AI applications in psychiatry offer significant opportunities in response to growing demand (7, 63). The need for accessibility has become more apparent in the post-pandemic period. However, it is clear that these tools should not replace human contact but rather support it. The real potential for transformation lies in the “cognitive partnership” model rather than “replacement”. AI can support clinicians with its pattern recognition and data analysis capabilities; however, interpretation, ethical evaluation, and responsibility must remain the domain of human judgment.
The new perspective emerging from this study is as follows: The relationship between AI and fields such as psychiatry is not merely a matter of technological development; this relationship concerns how representation theories translate into clinical meaning production.

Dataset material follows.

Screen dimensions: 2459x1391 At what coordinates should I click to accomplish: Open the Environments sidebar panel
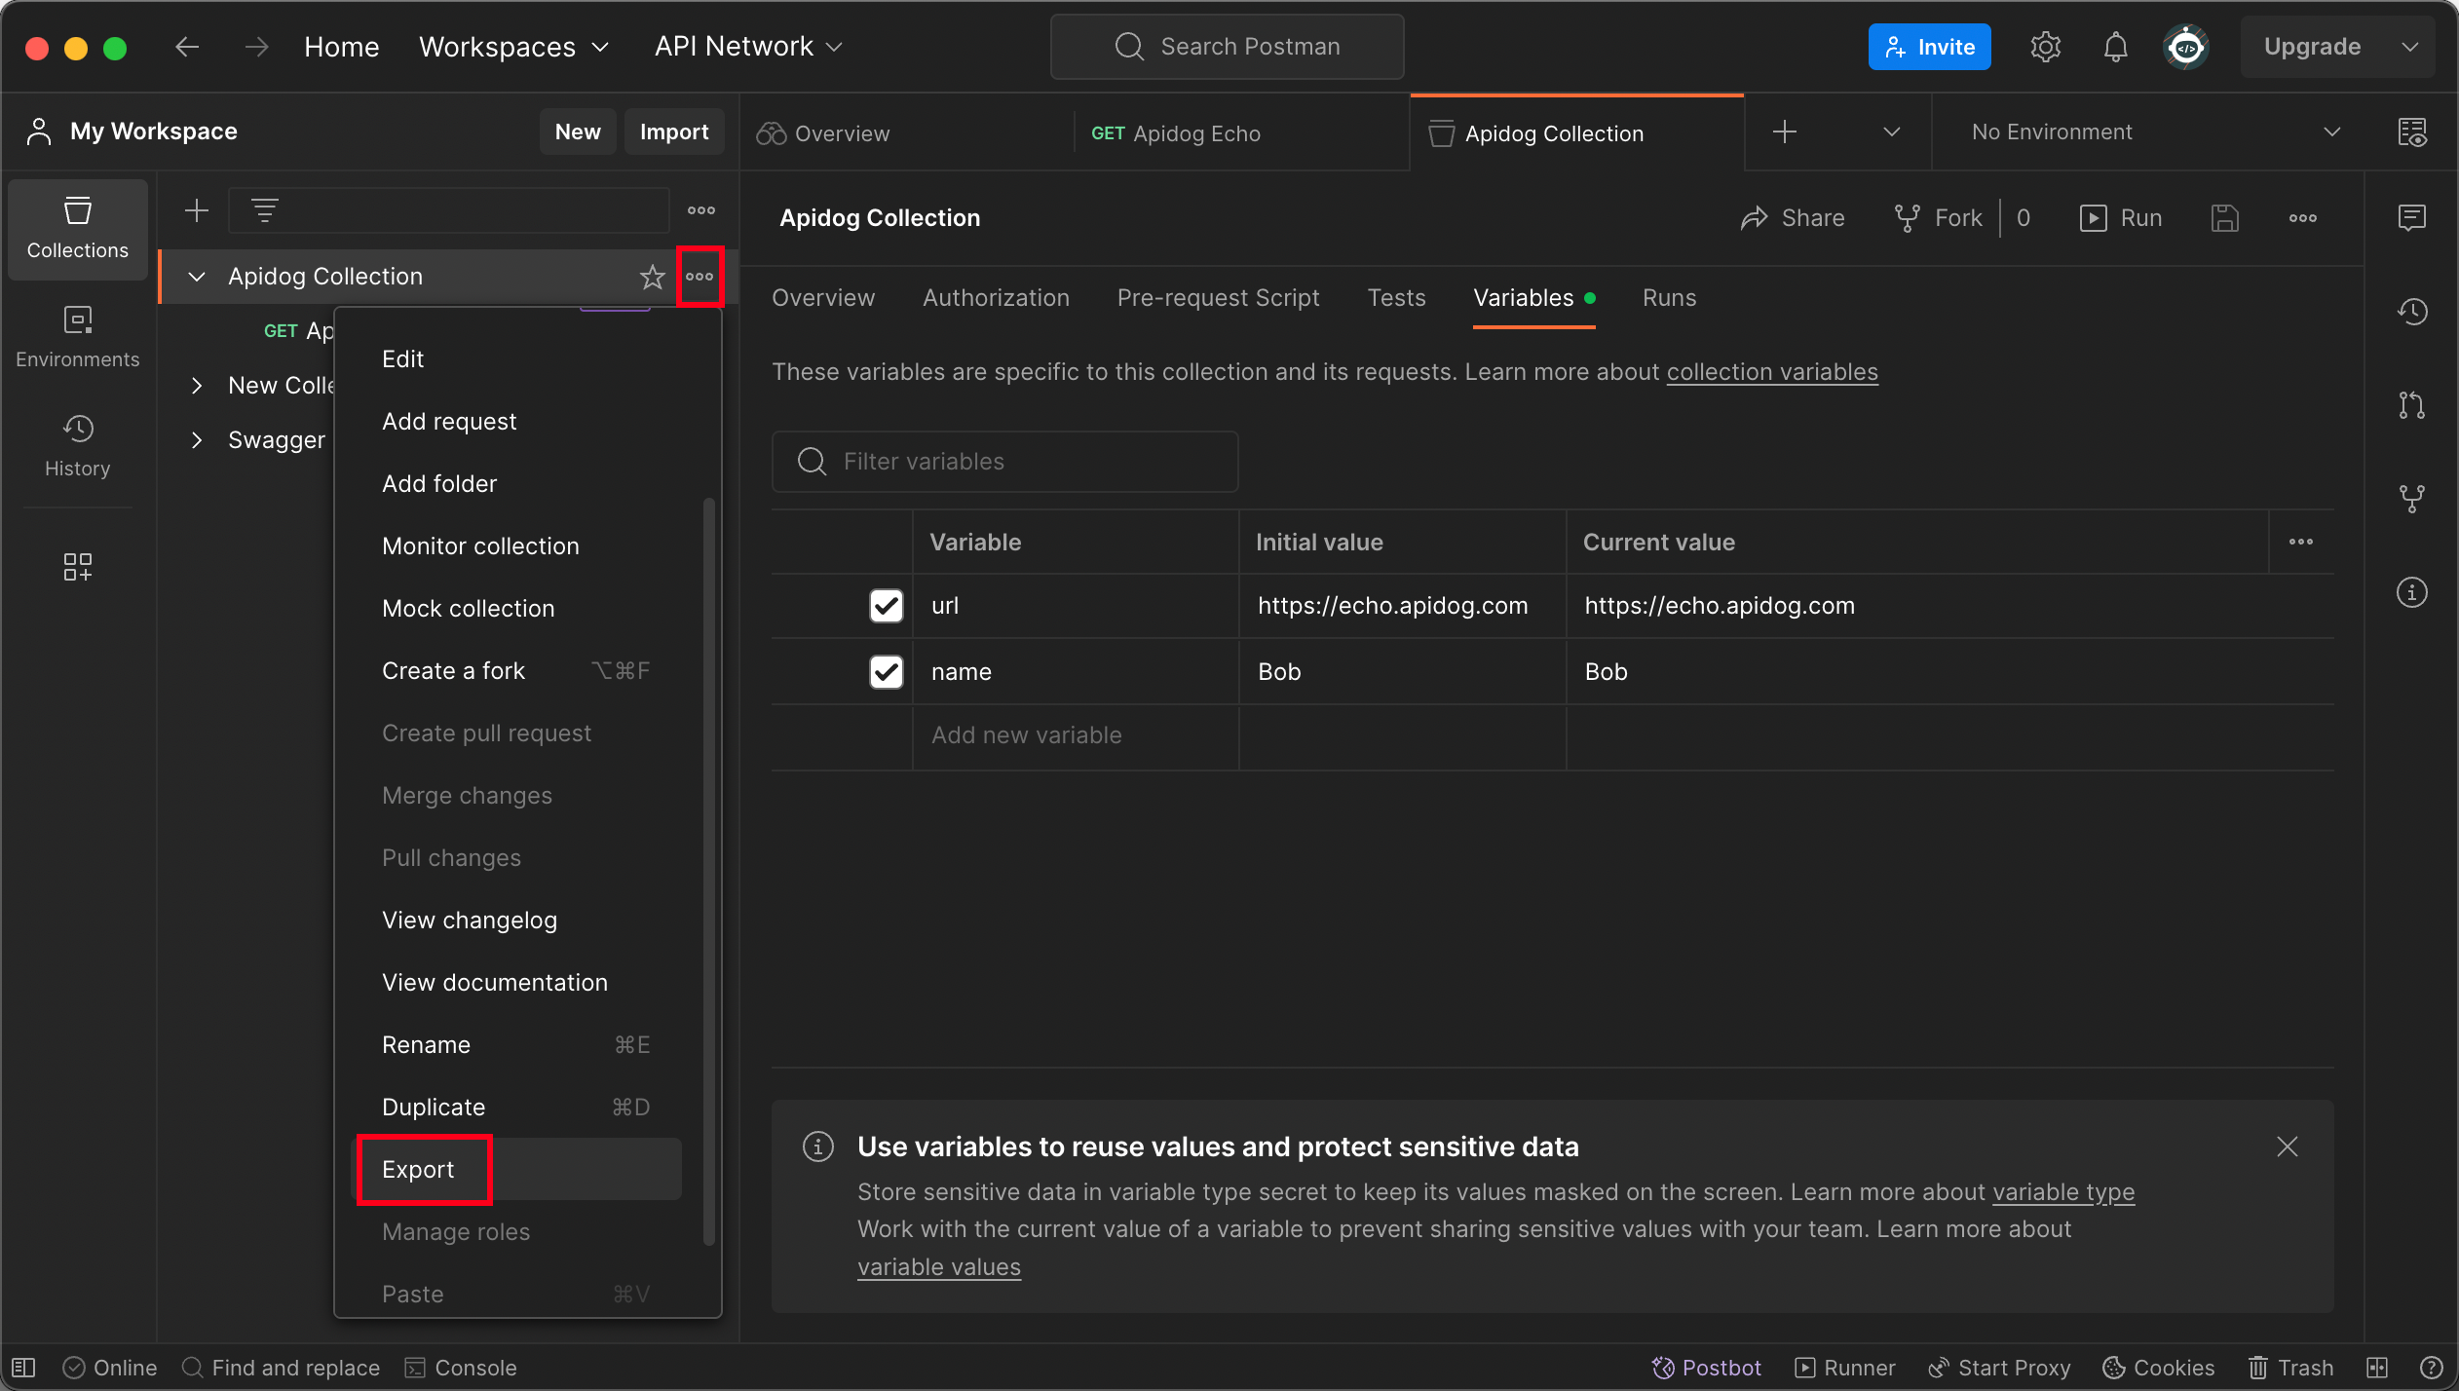point(77,336)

In other words, the real issue is not “how accurate are AI predictions?” but rather “how well do the representations it produces align with clinical meaning?” Future research must evaluate the phenomenological adequacy of representations as well as performance metrics.
In conclusion, AI shows promise in fields such as psychiatric applications and psychotherapy; however, full utilization does not seem possible without resolving issues of representation, context, empathy, and explainability. Interdisciplinary collaboration, neuro-symbolic architectures, multimodal representations, and ethical frameworks will be key determinants of this process. The claim to model the human mind requires not only technical progress but also a deeper questioning of the nature of meaning.